APPELLO ACCORATO AGLI ITALIANI
CHE LAVORANO E PRODUCONO:
SIATE CONSAPEVOLI, ORA NON DOMANI,
CHE CI STIAMO GIOCANDO LA PELLE
Scientia potentia est. Nella nostra condizione il “sapere” è dato dalla consapevolezza della reale condizione in cui è l’Italia in questo epocale passaggio storico, mentre il “potere” è rappresentato dalla conseguente capacità di venirne fuori. Ma il Paese è consapevole dei rischi che sta correndo? La mia risposta è no, non lo è. E a ben vedere non lo era neppure prima del Covid, se è vero – come purtroppo è drammaticamente vero – che da oltre un quarto di secolo scivola in un declino, lento ma inesorabile, fattosi col passare del tempo vera e propria decadenza, senza che questo abbia generato cognizione della tendenza in atto e soprattutto delle sue cause. Ha generato rabbia, rancore, astio, scoramento, ma non consapevolezza. Anche perché il sentimento collettivo italico ha trovato più semplice individuare un nemico – interno o esterno – cui scaricare colpe che per definizione non possono che essere di un intero popolo. D’altra parte, il genere umano è tendenzialmente portato ad auto-ingannarsi per trovare conforto interiore, e gli italiani in questo sono campioni del mondo. Ma se questa inclinazione è fisiologica, negli ultimi tempi la nostra è diventata una grave patologia: non sappiamo e non vogliamo vedere dove stiamo andando per non essere costretti a dover accettare ciò che serve fare per invertire la rotta.

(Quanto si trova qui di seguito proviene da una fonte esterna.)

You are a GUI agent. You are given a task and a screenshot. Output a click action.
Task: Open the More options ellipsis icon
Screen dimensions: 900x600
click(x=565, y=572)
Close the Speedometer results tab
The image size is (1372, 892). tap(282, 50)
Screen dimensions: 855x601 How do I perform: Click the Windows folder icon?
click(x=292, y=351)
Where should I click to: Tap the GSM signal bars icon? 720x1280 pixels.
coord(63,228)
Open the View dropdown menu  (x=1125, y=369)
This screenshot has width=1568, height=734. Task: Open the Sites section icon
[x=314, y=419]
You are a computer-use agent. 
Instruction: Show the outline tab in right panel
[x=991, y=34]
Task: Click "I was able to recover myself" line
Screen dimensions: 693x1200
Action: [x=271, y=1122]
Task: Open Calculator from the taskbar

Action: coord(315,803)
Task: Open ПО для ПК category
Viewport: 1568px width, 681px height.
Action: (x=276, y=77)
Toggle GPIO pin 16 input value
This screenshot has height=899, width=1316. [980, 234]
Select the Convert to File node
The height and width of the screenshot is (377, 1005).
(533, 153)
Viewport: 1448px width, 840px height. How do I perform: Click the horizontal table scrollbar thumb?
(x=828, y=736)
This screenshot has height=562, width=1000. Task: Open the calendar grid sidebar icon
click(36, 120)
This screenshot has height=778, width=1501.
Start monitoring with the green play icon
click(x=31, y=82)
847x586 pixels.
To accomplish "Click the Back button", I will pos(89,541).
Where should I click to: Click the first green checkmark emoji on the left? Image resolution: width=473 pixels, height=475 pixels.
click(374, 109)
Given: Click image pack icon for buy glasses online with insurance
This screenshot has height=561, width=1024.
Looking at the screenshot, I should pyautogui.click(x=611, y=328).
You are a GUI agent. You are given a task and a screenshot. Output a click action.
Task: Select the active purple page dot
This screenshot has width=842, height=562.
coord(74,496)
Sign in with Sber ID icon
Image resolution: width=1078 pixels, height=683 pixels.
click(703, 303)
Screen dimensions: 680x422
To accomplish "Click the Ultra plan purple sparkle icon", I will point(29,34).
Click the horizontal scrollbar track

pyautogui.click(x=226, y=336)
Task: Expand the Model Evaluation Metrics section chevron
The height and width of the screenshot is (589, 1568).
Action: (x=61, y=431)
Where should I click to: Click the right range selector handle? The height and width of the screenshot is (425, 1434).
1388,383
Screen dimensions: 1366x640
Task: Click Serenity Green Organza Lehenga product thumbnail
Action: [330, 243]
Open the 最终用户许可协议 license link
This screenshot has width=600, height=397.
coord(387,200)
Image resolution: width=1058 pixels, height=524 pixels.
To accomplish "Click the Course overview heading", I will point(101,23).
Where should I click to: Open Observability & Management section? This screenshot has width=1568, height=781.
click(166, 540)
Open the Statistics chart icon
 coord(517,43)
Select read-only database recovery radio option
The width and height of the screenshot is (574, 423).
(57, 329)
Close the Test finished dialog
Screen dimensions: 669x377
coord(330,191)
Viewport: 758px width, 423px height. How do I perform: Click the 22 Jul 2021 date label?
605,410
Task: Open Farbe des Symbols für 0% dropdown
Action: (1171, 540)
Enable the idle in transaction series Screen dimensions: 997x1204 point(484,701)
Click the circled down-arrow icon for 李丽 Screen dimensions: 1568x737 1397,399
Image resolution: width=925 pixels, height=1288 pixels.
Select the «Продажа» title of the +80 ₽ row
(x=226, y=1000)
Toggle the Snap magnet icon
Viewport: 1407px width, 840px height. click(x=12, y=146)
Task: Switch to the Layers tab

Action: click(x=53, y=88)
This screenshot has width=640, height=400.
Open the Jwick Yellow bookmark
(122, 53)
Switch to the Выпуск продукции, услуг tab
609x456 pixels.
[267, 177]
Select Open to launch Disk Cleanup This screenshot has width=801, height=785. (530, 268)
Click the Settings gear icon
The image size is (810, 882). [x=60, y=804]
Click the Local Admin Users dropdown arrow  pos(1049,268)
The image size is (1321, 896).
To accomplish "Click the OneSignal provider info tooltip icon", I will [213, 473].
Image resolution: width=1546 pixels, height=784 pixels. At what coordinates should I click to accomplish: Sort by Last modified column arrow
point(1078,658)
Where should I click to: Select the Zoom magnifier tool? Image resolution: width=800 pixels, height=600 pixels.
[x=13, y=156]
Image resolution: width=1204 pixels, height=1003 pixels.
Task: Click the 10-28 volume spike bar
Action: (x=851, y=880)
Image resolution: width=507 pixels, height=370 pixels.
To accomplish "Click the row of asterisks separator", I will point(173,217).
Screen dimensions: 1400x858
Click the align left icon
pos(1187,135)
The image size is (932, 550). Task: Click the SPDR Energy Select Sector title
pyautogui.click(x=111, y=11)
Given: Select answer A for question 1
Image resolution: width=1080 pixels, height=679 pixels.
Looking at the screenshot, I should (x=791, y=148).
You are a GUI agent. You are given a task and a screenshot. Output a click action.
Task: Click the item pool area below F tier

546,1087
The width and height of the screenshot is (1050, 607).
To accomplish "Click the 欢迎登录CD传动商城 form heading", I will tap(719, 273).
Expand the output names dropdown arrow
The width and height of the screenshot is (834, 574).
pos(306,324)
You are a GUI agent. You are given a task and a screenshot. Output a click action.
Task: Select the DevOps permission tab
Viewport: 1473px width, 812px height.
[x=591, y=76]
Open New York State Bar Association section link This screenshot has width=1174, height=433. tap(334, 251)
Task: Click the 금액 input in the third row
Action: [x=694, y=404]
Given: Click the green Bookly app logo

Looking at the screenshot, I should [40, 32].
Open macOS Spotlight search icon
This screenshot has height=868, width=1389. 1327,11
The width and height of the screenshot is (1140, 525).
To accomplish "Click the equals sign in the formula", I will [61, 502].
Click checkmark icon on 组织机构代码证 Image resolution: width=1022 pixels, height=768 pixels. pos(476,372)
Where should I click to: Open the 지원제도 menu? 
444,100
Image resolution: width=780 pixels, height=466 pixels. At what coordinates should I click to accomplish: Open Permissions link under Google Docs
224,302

Non lo fa la classe politica, ridotta a puro specchio di ciò rappresenta, che preferisce organizzare la propria esistenza sulla contrapposizione che nasce dalla reciproca attribuzione delle colpe anziché sulla dialettica delle idee e delle proposte. E non lo fanno i cittadini, che accettano di essere trattati da sudditi pur di non guardare in faccia la realtà e regolare di conseguenza l’attribuzione del proprio consenso. Tutto questo ha trascinato il Paese sull’orlo del precipizio, però senza che mai ci finisse davvero dentro, perché due potenti freni hanno rallentato la corsa verso l’abisso e fatto da ammortizzatori sociali: la ricchezza accumulata, che anche grazie al sommerso e all’evasione fiscale è molto più diffusa e articolata di quanto la fotografia ufficiale e la narrazione conformista non la rendano visibile; e lo sdoppiamento tra il paese legale, immerso in una formalità giuridica iper regolata, e il paese sostanziale, talmente impegnato a eludere i vincoli da incorrere frequentemente nell’irregolarità e nell’illegalità, favorito in questo dalla montagna di eccezioni che la stessa bulimia normativa partorisce. È quella che Luca Ricolfi ha chiamato, con sintesi efficace, la “società signorile di massa”. Che in questi anni ha vissuto in un equilibrio allo stesso tempo reale, perché effettivo, e apparente, perché frutto di un colossale equivoco, e dunque destinato a non poter durare: quello che si è creato tra il benessere diffuso e tre talloni d’Achille che ci rendono fragilissimi: la prolungata mancanza di crescita economica, l’enorme debito pubblico accumulato e una percentuale molto bassa di bassa di persone che lavorano (su più di 60 milioni di residenti, gli occupati sono circa 23,4 milioni, ovvero il 39,1%, mentre il tasso degli occupati sul totale degli attivi è del 59%).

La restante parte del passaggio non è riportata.